China battles algae bloom nightmare


Clean-up under way to clear 'green goo' from Olympic sailing site
QINGDAO, China - China's latest Olympics nightmare is a vast algae bloom that covers one-third of the sea where the world's best sailors are supposed to be competing in just over a month. Athletes call it the blob, the carpet, the fairway.
"We almost think of it as land," said Carrie Howe, a member of the U.S. team and her three-person squad's unofficial algae remover. During practice, she dips her hand into the goo three or four times an hour to remove it from the rudder.
When it collects shaggily on the boat's tow rope, she and her teammates refer to it as "the dog." They've named it Hickory.
Chinese officials are trying to make the stuff go away. Hundreds of soldiers cleaned it up by hand in a seaside park yesterday. About 10,000 ordinary citizens were doing the same along the shore, while more than 1,200 fishing and other boats hauled it in by net, the workers smiling and flashing the two-fingered victory sign to journalists.
"We all need to pitch in," said Gao Shaofan, a massage parlour employee who was stuffing the algae into plastic sacks with her co-workers. "This is the worst it's ever been that we know."
Chinese officials promised at a news conference yesterday that the Olympics competition area, all 49 square kilometres of it, will be clear of the algae before races begin Aug. 9.
"Actually, we don't have a backup," Qu Chun, the sailing competition manager, said to a small chorus of groans from coaches.
The sailing teams had already known Qingdao, a charming port on China's east coast known for its Tsingtao beer, would be a difficult venue. The lower-than-ideal winds. The stronger-than-ideal current. The soupy fog that sometimes keeps teams off the water.
Then came the algae, which one Chinese official at the news conference, Lu Zhenyu, called a "natural disaster." First detected in May, it recently swelled to stretches of up to a few kilometres long.
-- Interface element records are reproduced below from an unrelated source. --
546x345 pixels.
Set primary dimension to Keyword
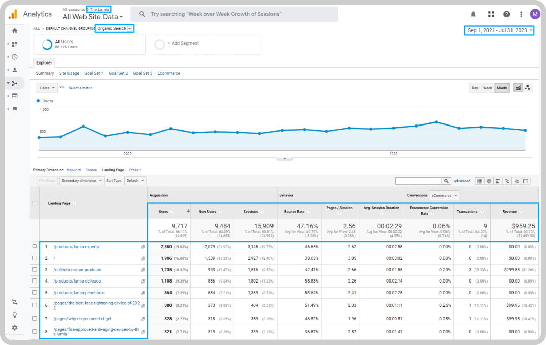(74, 170)
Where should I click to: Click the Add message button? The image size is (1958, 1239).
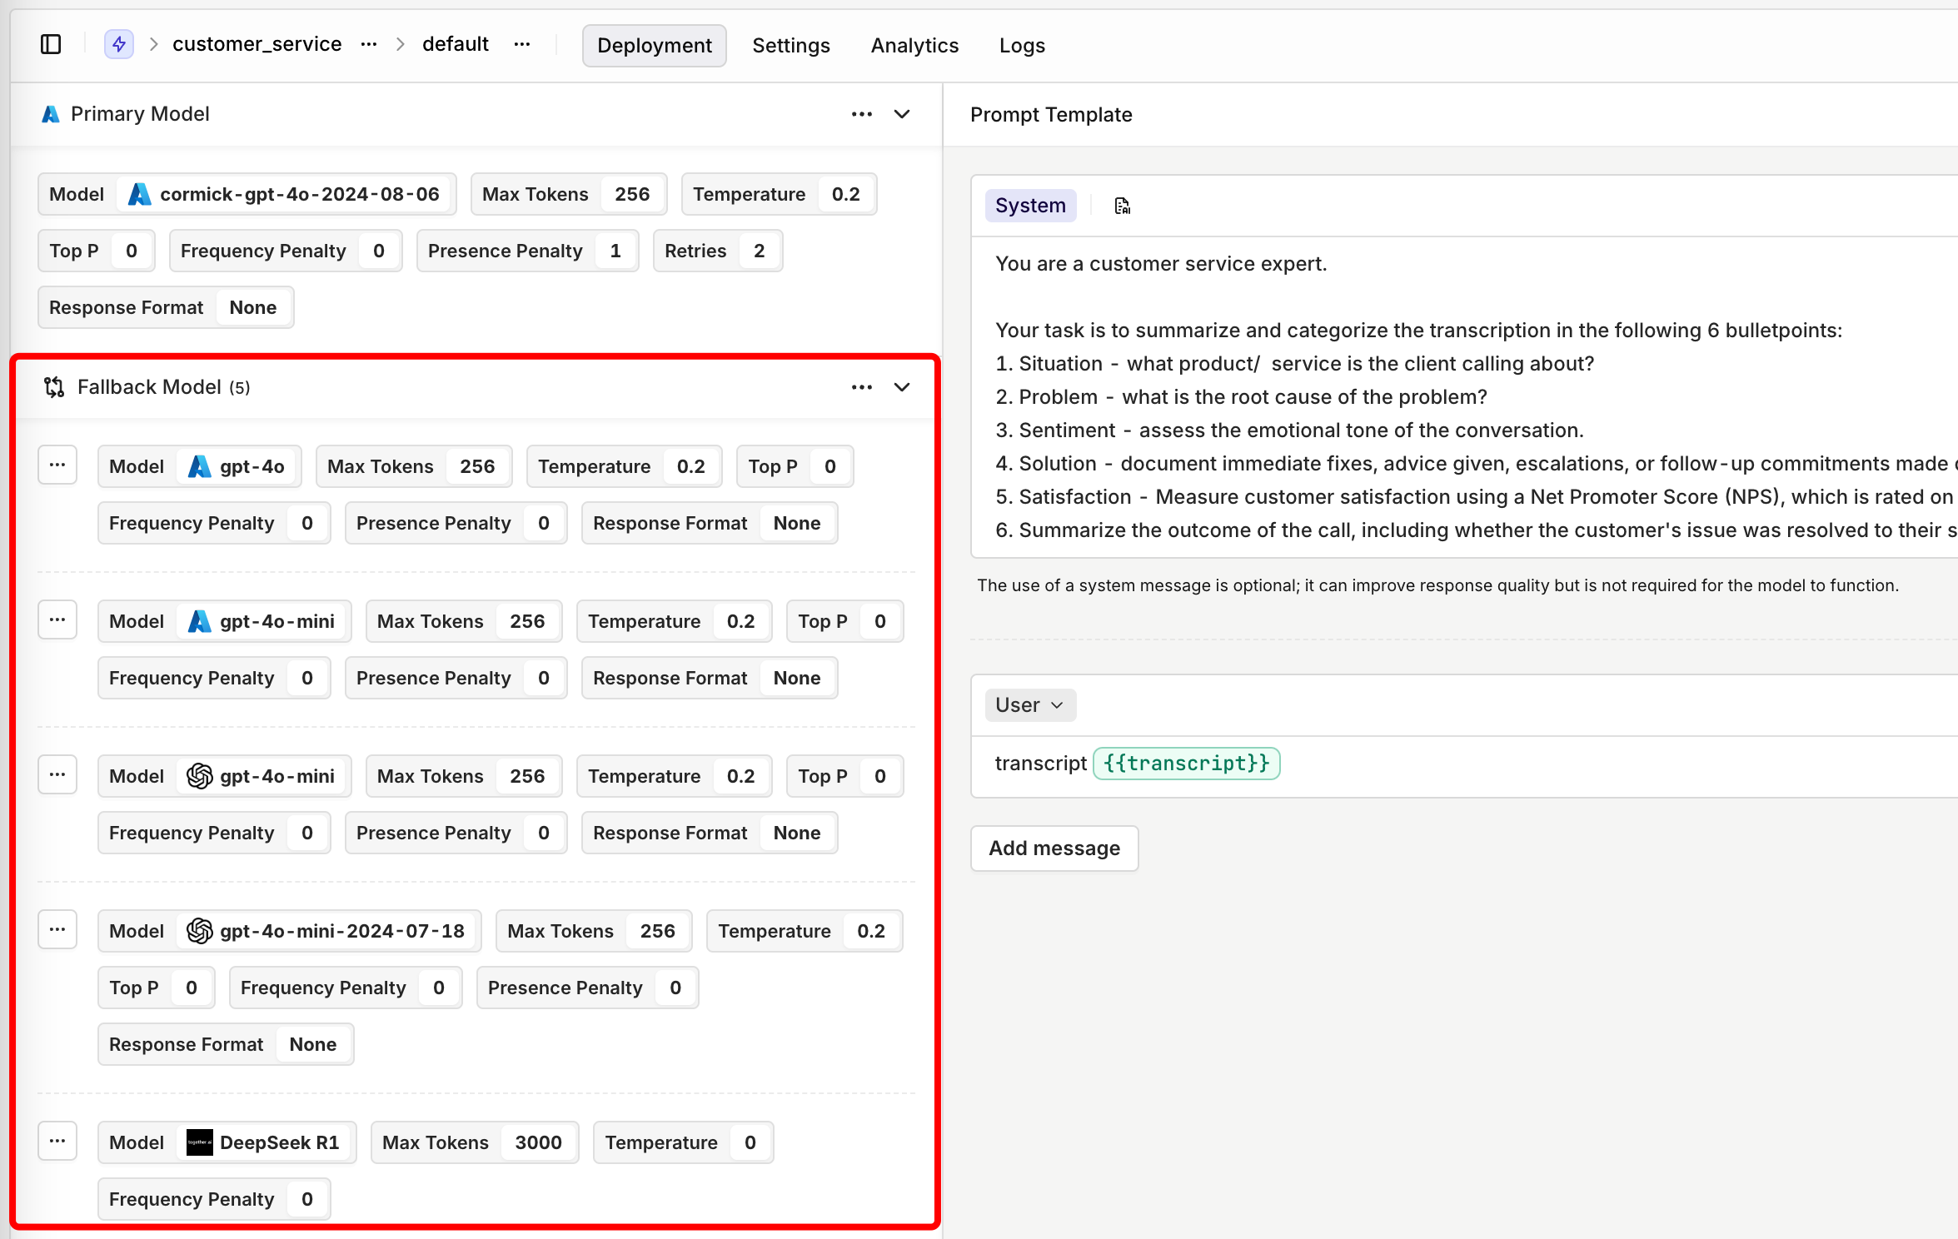pyautogui.click(x=1054, y=848)
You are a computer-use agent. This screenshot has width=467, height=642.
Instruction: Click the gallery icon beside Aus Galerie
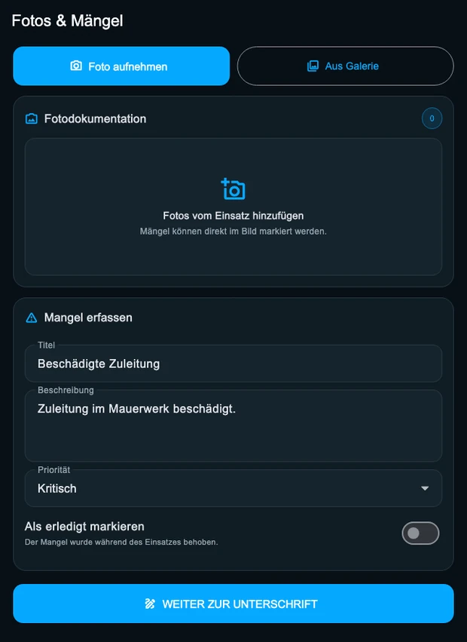point(313,66)
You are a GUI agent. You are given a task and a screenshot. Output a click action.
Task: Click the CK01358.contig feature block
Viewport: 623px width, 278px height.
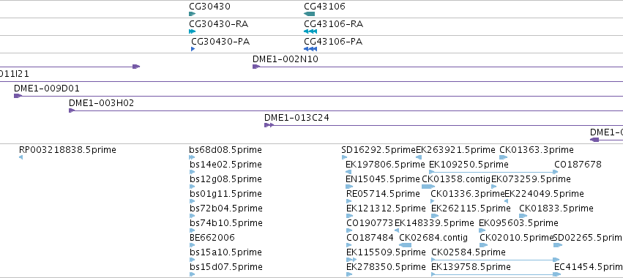click(x=428, y=187)

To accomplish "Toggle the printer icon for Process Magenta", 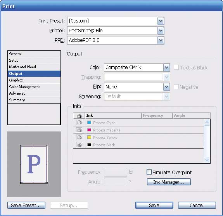I will coord(79,130).
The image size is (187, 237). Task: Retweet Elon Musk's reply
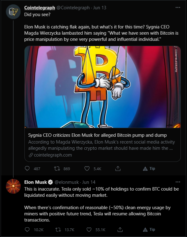[x=58, y=230]
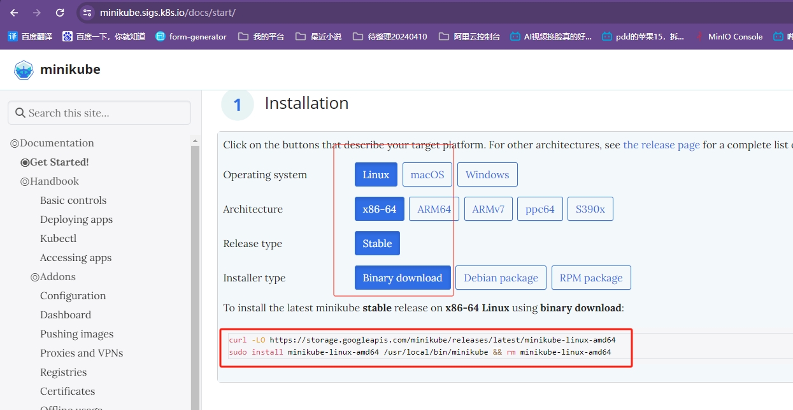This screenshot has width=793, height=410.
Task: Select the macOS operating system option
Action: pos(427,175)
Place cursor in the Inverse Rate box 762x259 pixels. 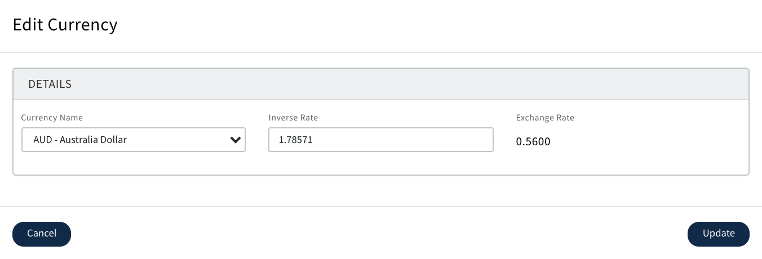tap(380, 140)
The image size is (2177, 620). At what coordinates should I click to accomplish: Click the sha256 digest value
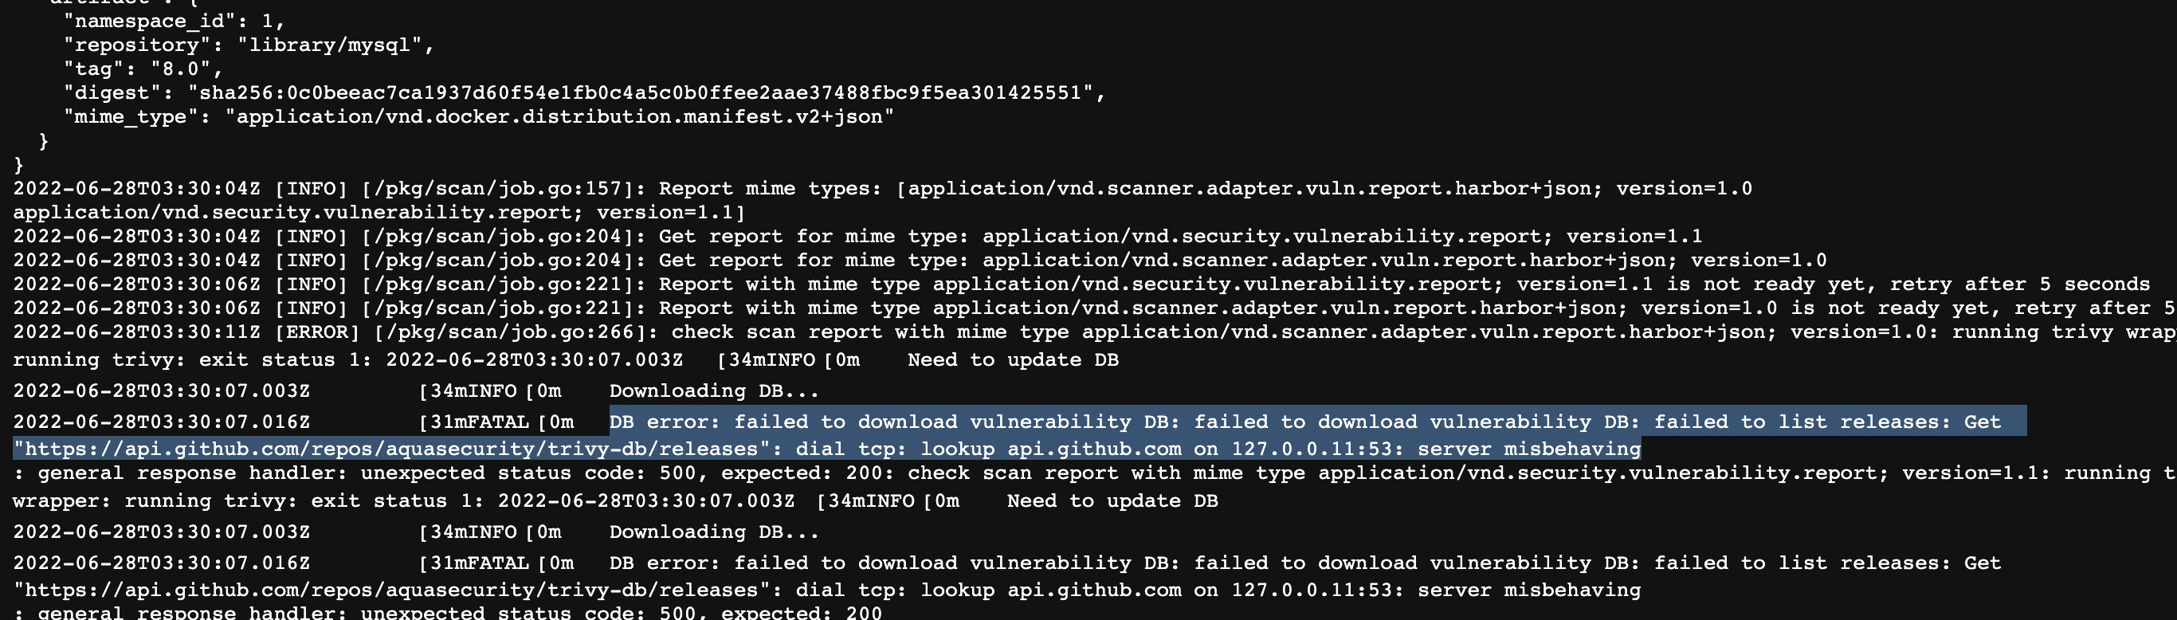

Chinese officials and some experts blamed it on a combination of factors including warmer seas, winds from the south and an "exotic" strain of algae from farther down the coast.
You could eat it if you want, they added, saying Japanese and Koreans do.
"In itself, it's not harmful," said Fei Xiugang, who described himself at the news conference as a seaweed expert. "It absorbs carbon dioxide. It actually cleans the water."
But Wang Liqing, a marine biology professor at Shanghai Ocean University, said in a telephone interview that the bloom could be caused by pollution, which deposits excessive nutrients in the water and causes algae to grow at abnormal rates. China's east coast is highly industrial.
Whatever the cause of the algae, the sailors have tried to describe it in not-so-terrible terms.
"A very new, very large variable," Howe said.
Chinese officials have appealed to Qingdao's civic pride -- and fishermen's wallets -- to fight the algae bloom as quickly as possible, with the goal of clearing the competition zone by July 15.
Already, more than 150 tonnes have been cleared away, said Zang Aimin, an executive board member of the Beijing Organizing Committee for the Olympic Games.